每一步的時間應從反應混合物達到所需要的溫度后開始計算。一般來說,由混合液原溫度達到所要求溫度的時間需要30-60秒。溫度滯后時間的長短取決于以下幾個因素,包括反應管的類型、反應混合物的體積、熱源(水浴或加熱塊)以及兩個連續步驟間的溫度差。因此調節溫育時間以補償這一滯后時間是非常重要的。
兩寡核苷酸引物之間的距離越遠,合成靶序列全長所需的時間也越長。上面給出的反應時間是按1000個核苷酸的靶序列擬定的。
(2)溫度:選擇寡核苷酸引物到DNA模板的退火溫度是一個折衷的方案。如果降低退火溫度則擴增效率提高,但引物與模板間的錯配現象又可明顯增加。若將溫度提高,則擴增反應的特異性增加,但總的反應效率則會下降。因此理想的辦法是設置一系列對照反應,以確定某一特定擴增反應的最適退火溫度。
(3)循環次數:擴增反應的循環數取決于反應混合液中靶DNA的濃度,若將哺乳動物基因組中單拷貝基因擴增至能為瓊脂糖或聚丙烯酰胺凝膠電泳所見,至少需要25個循環。

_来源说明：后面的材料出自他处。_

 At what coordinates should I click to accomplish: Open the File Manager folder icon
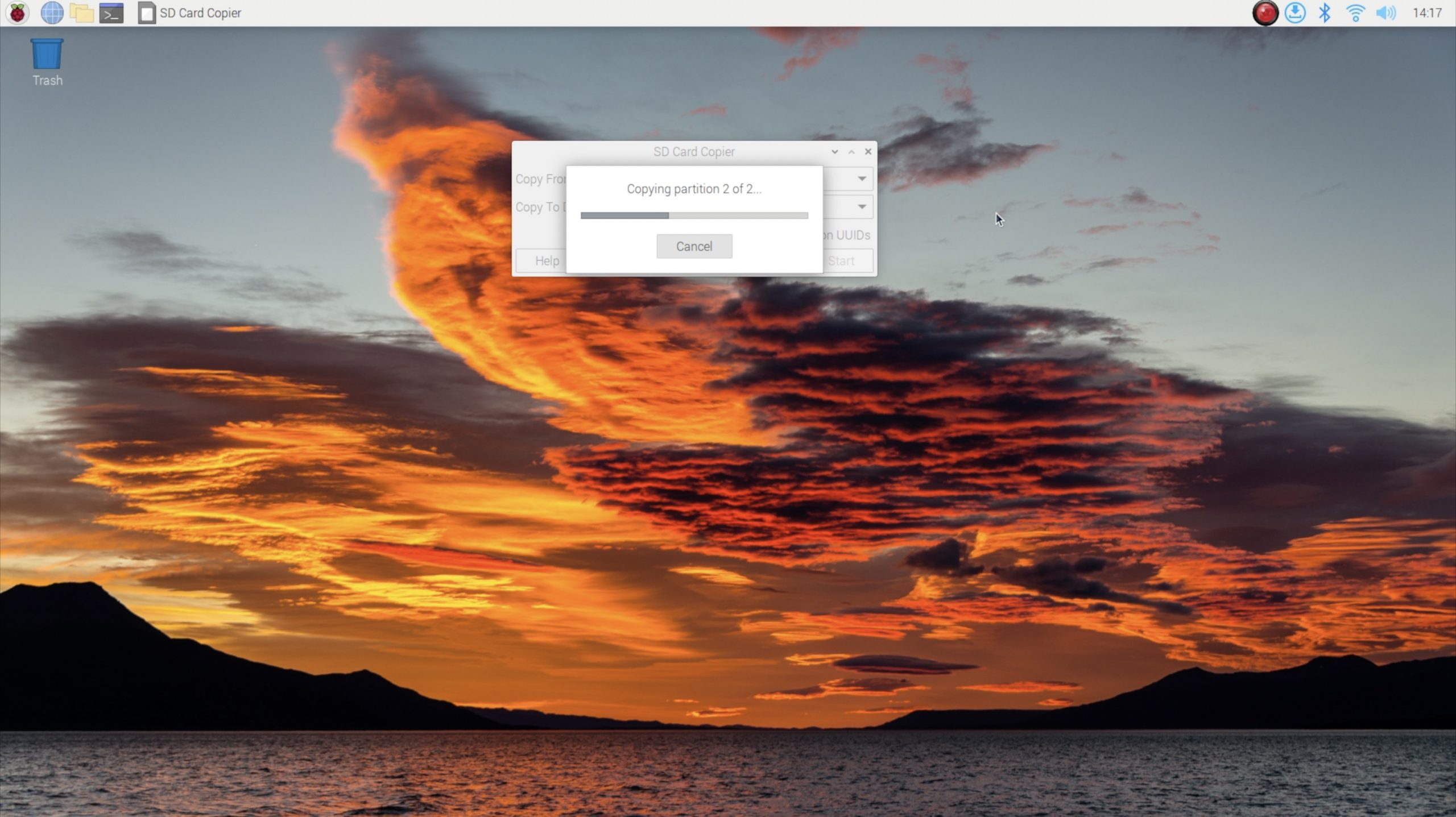coord(81,13)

靶序列的指數式的擴增不是一個無限制的過程。在正常反應條件下,經過25-30個循環擴增(即擴增約106倍)后,Taq DNA聚合酶的酶量便成為制約反應進行的因素。如需進一步擴增,應將所得的DNA樣品稀釋1000至10000倍后,再作為模板進行新的PCR。
(4)緩沖液:當標準緩沖液于72oC溫育時,反應體系的pH值將下降1個多單位,致使緩沖液的pH值接近7.2。二價陽離子的存在至關緊要,鎂離子優于錳離子,而鈣離子則無效。鎂離子的最佳作用濃度相當低(1.5 mM),因此重要的是,所制備的模板DNA中不應含有高濃度的螯合劑,如EDTA;也不應含有高濃度的帶負電荷離子基團,如磷酸根。所以,用作模板的DNA應溶于10 mM Tris-Cl (pH 7.6), 0.1 mM EDTA (pH 8.0)中。
在較為廣泛的范圍內,這種標準緩沖液對于各種模板的寡核苷酸引物都能行之有效,當它并非對于模板與引物的任何一種特定組合都是最佳的。因此,應當將以上所列條件作為出發點進行修飾和改良。每當首次使用靶序列和引物的一種新組合時,或者,dNTPs或引物的濃度變化時,特別要將Mg2+濃度調至最佳。dNTPs是反應中磷酸根的主要來源,其濃度的任何變化都將影響到Mg2+的有效濃度。我們建議設置一組反應,其中每一反應的Tris-Cl (10 mM)和氯化鉀 (50 mM)濃度相同,而氯化鎂濃度不同(0.05-5 mM,每次增加0.5 mM)。反應結束后,通過瓊脂糖凝膠電泳和溴化乙錠染色來比較各擴增產物的量。
PCR可在熱循環儀(即PCR儀)中自動進行,以使反應各循環標準化。
5. 一般來說,如第一次用新的模板DNA、新的引物或者新制備的耐熱DNA聚合酶作PCR,擴增將不如預期理想。PCR反應條件需仔細調整,以抑制非特異擴增和(或)提高目標DNA的產量。
6. 一個成功的PCR擴增反應,可出現一個顯而易見的與預期大小一樣長度的DNA片段,此可通過DNA序列分析、Southern 雜交和或限制性圖譜分析確定。